▸ Information
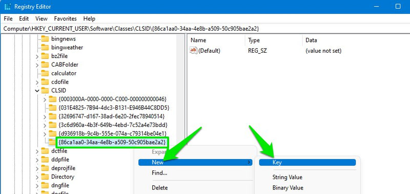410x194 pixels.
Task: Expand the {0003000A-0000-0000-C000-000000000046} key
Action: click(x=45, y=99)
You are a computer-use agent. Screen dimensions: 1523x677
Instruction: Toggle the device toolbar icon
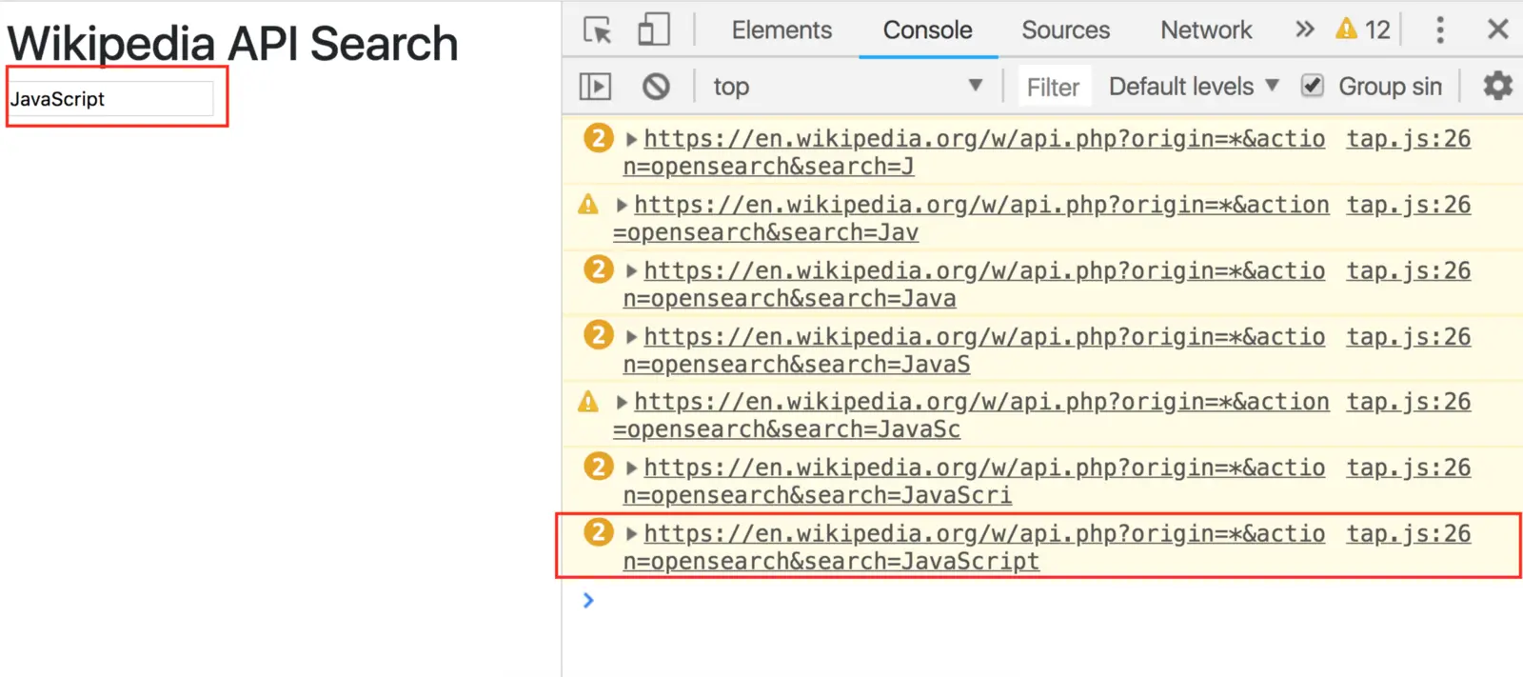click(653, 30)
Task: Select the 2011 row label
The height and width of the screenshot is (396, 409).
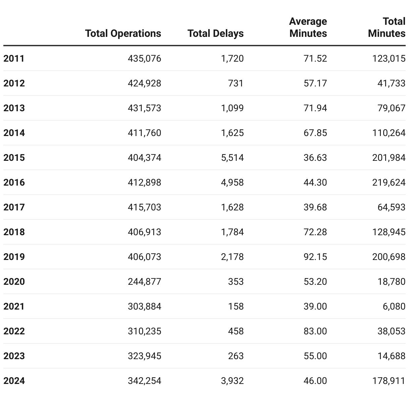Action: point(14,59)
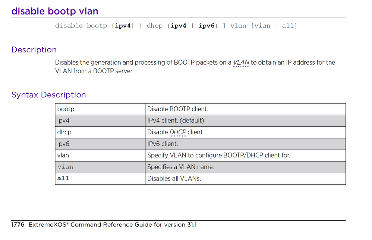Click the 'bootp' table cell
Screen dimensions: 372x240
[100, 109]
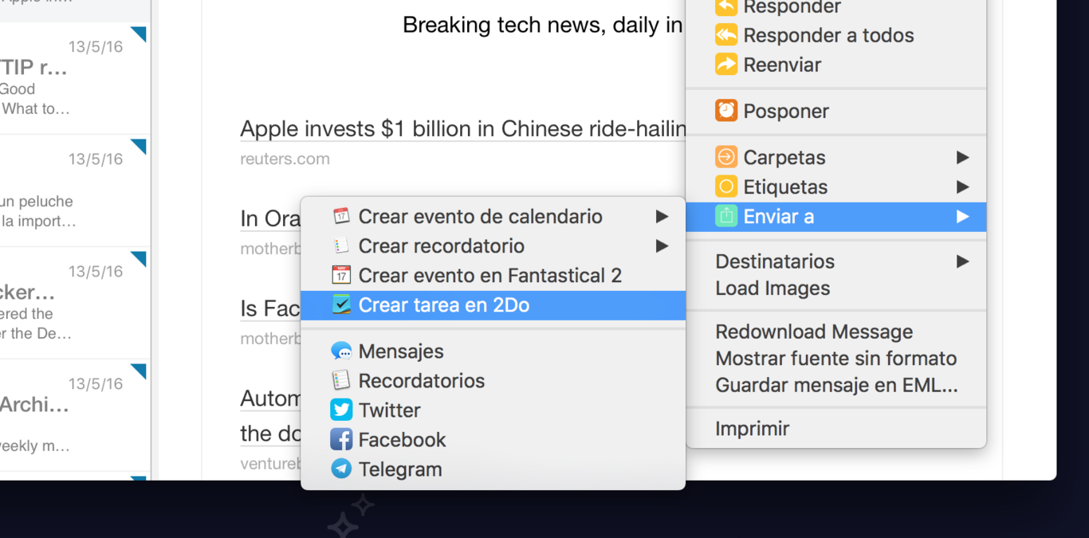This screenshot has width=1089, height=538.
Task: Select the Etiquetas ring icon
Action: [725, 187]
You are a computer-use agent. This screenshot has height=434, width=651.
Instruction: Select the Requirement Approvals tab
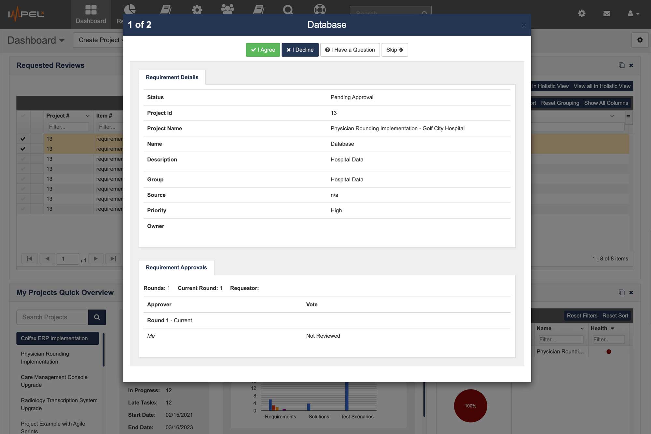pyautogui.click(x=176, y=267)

==

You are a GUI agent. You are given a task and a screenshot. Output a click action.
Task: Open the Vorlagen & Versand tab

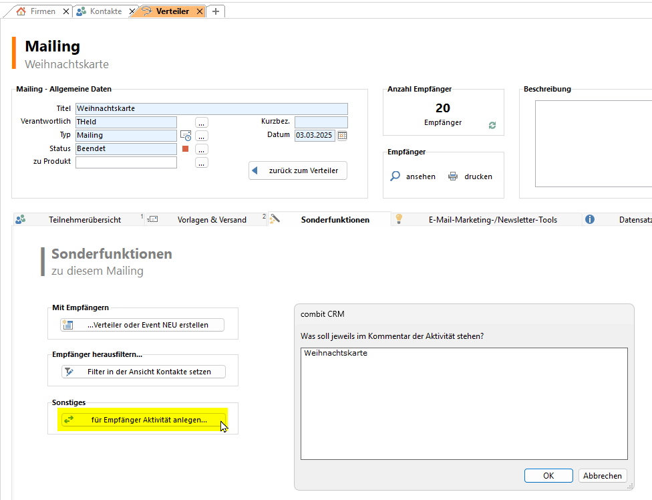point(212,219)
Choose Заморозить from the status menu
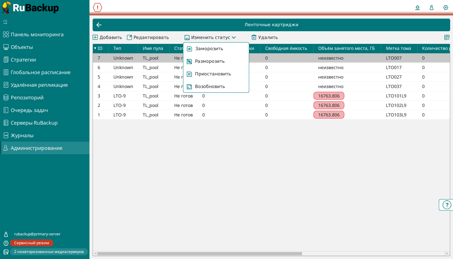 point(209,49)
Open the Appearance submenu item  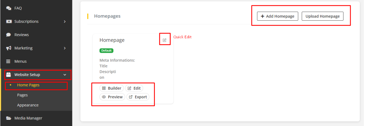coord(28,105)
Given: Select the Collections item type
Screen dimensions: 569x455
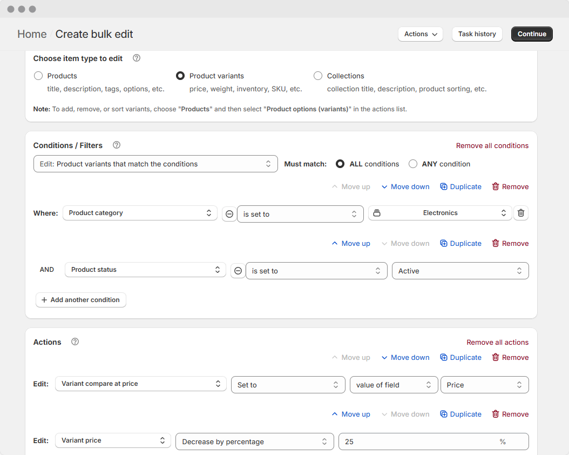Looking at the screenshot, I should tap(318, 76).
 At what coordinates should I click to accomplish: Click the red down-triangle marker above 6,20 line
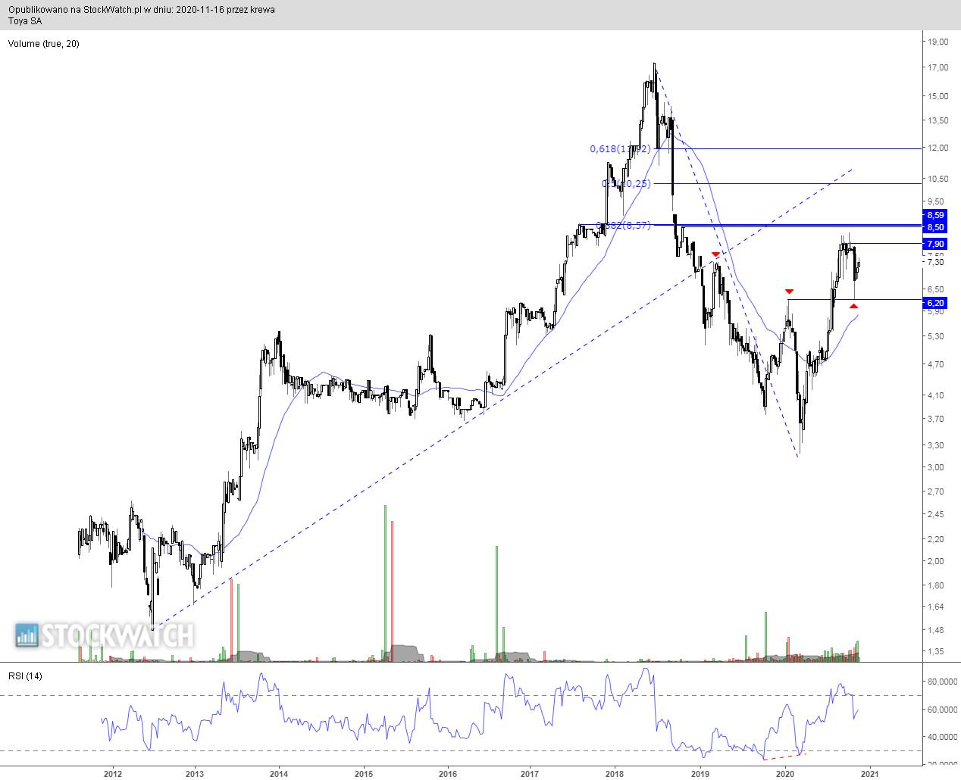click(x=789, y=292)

* * *

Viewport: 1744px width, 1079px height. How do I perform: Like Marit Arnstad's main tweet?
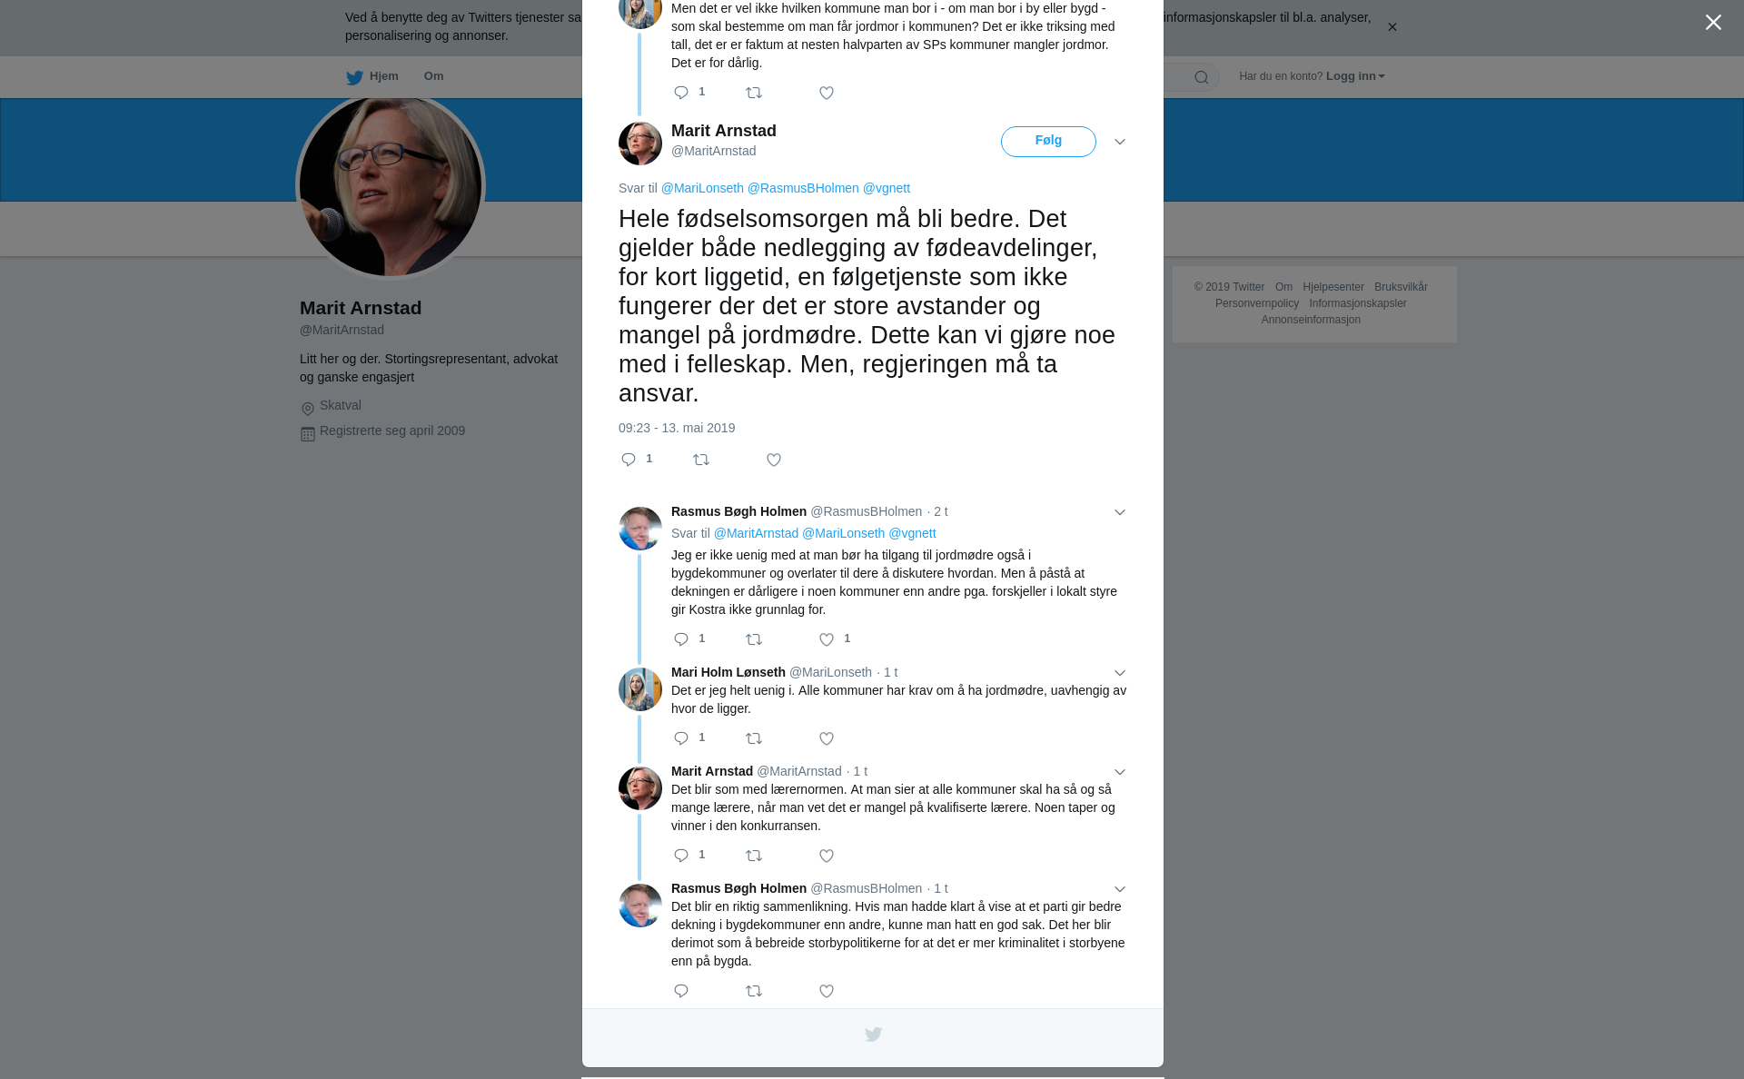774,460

▸ What this task involves
Among the lines of the listing above, which ones hold "agent"? Copy them.

▸ Reply to the task
You are a computer-use agent. Screen dimensions: 1523x677
You are a computer-use agent. This screenshot has height=434, width=651.
You are a GUI agent. You are given a task and a screenshot. Output a click action.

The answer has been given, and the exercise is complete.